[Saved data entries]
====
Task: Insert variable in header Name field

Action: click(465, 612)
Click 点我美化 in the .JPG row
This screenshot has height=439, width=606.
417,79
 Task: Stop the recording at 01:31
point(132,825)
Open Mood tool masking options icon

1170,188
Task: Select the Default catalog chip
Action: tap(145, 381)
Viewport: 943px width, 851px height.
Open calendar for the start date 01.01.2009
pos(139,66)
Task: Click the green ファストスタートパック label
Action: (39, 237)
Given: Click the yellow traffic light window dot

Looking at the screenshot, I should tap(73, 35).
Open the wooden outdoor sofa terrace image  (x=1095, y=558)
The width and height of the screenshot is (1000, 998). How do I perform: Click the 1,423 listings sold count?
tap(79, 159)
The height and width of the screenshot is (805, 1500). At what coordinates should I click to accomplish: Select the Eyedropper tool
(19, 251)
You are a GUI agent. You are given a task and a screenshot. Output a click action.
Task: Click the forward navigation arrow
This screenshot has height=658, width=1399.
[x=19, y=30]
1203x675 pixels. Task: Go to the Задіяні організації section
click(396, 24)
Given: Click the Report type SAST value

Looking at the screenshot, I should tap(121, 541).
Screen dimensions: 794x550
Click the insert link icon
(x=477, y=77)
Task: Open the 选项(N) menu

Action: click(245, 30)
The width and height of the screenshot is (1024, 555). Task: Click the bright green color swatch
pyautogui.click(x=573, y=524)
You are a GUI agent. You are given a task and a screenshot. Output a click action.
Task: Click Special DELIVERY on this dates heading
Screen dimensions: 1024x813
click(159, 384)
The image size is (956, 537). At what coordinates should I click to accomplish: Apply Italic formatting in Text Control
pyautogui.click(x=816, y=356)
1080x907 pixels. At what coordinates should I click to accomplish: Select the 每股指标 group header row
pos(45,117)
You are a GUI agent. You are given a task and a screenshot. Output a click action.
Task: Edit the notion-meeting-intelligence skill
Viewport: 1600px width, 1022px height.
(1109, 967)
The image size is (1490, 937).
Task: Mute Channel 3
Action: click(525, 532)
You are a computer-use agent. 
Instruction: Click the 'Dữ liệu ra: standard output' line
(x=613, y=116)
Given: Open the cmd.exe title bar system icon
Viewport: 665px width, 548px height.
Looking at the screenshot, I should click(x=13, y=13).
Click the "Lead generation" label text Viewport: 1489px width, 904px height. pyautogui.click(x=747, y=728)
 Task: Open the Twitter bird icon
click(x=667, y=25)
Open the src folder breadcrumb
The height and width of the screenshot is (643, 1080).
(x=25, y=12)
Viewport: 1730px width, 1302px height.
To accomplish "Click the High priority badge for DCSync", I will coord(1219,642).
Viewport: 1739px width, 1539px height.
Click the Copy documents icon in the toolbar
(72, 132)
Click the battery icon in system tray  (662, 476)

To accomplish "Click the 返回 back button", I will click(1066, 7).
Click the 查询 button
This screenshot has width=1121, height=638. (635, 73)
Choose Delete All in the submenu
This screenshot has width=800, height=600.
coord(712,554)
====
Only one stretch of the records above is wanted: the lines between the one holding "Task: Edit the" and the one holding "Given: Open the cmd.exe title bar system icon", inclusive, reproduced exactly.

Task: Edit the notion-meeting-intelligence skill
Viewport: 1600px width, 1022px height.
(1109, 967)
The image size is (1490, 937).
Task: Mute Channel 3
Action: click(525, 532)
You are a computer-use agent. 
Instruction: Click the 'Dữ liệu ra: standard output' line
(x=613, y=116)
Given: Open the cmd.exe title bar system icon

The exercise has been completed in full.